Expert opinions on the future of housing markets

What are experts predicting for the future of housing, in terms of price and sales volume? The past few weeks have seen an extraordinary number of sharply negative views on the residential markets. Many experts agree that a large volume of pent up foreclosure filings will flood the market with properties in the coming years. “California and other states are likely to see an enormous wave of long-delayed foreclosure action in the coming year as banks deal more aggressively with 3.5 million seriously delinquent mortgages” the LA Times reports. “The real estate market was in “full delay mode” last year on foreclosures as banks worked to correct legal problems with procedures in many states.” But that trend appears to be ending according to the report. “The days of troubled borrowers spending two years in foreclosure limbo are at an end,” Connie Der Torossian, co-president of the Orange County Home Ownership Preservation Cooperative, a nonprofit housing counseling agency, said. ”We’re not seeing people have to wait six or seven months to get an answer,” she said. “It’s more like six or seven weeks.”

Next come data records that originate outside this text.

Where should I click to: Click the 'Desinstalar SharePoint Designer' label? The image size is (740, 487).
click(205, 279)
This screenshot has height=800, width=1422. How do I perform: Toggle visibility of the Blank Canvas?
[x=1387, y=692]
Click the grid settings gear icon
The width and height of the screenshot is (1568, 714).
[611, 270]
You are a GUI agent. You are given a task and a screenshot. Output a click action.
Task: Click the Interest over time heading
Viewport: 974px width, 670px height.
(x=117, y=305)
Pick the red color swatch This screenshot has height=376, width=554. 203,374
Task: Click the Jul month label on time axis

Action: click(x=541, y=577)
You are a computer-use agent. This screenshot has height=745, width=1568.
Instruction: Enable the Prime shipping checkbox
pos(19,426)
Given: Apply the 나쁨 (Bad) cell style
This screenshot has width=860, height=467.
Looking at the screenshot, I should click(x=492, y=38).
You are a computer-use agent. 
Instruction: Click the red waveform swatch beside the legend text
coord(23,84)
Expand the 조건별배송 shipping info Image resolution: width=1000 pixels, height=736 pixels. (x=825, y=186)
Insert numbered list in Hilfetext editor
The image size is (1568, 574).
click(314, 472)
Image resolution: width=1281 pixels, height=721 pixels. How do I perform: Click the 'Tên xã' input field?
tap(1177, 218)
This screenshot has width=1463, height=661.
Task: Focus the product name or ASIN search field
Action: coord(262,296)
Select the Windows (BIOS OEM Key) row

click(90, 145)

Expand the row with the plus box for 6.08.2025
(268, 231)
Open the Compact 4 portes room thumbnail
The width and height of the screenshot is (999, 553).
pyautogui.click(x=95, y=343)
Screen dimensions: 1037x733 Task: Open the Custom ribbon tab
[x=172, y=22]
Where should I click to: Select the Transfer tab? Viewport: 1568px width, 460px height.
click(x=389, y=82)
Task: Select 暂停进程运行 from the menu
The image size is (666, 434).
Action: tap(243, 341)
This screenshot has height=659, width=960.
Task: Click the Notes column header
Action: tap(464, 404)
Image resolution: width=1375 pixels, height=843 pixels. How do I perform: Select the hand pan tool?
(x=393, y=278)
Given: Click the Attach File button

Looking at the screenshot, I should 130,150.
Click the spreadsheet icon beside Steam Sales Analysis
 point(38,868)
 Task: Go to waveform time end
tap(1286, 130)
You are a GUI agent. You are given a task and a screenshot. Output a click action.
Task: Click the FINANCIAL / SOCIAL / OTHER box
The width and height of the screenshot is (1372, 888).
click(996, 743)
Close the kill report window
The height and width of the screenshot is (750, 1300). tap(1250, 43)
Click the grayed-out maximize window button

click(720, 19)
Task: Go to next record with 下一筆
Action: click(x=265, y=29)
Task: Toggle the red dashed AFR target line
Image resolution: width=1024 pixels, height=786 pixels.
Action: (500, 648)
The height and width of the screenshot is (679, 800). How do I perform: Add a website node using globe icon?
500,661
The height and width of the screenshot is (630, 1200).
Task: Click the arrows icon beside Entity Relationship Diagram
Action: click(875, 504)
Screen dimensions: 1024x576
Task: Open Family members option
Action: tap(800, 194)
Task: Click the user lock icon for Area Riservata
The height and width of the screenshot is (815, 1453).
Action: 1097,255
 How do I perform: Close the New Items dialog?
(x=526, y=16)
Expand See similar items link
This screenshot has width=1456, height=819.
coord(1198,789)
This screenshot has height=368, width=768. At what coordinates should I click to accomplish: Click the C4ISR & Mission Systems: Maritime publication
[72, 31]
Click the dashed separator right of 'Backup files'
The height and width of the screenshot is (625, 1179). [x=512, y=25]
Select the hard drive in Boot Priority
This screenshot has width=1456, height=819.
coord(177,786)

Forbes Magazine calls the housing market “dead” even though other segments of the economy appear to be improving. “Housing remains in the gutter, as the latest Case-Shiller Home Price Indices suggest.  Prices have barely moved off their crisis lows despite unprecedented support from the Federal Reserve. “

A separate Forbes article is titled “Why You Should Wait to Buy a House.” The article offers a bullet point list of reasons why staying on the sidelines would be prudent, including the following:

  • Strategic defaults, foreclosures and short sales all force prices lower
  • High levels of underwater mortgages
  • A “shadow” inventory of unsold homes held by banks will put pressure on prices when these homes are marketed

Business Insider takes this idea a step further and calls the idea of home ownership itself a “fraud.” The article outlines how all of the intervention to promote mortgages, bail out banks, delay foreclosures, and force modifications have made the housing market dysfunctional and that the solution is to let “home prices drop low enough that investors will want to buy them.”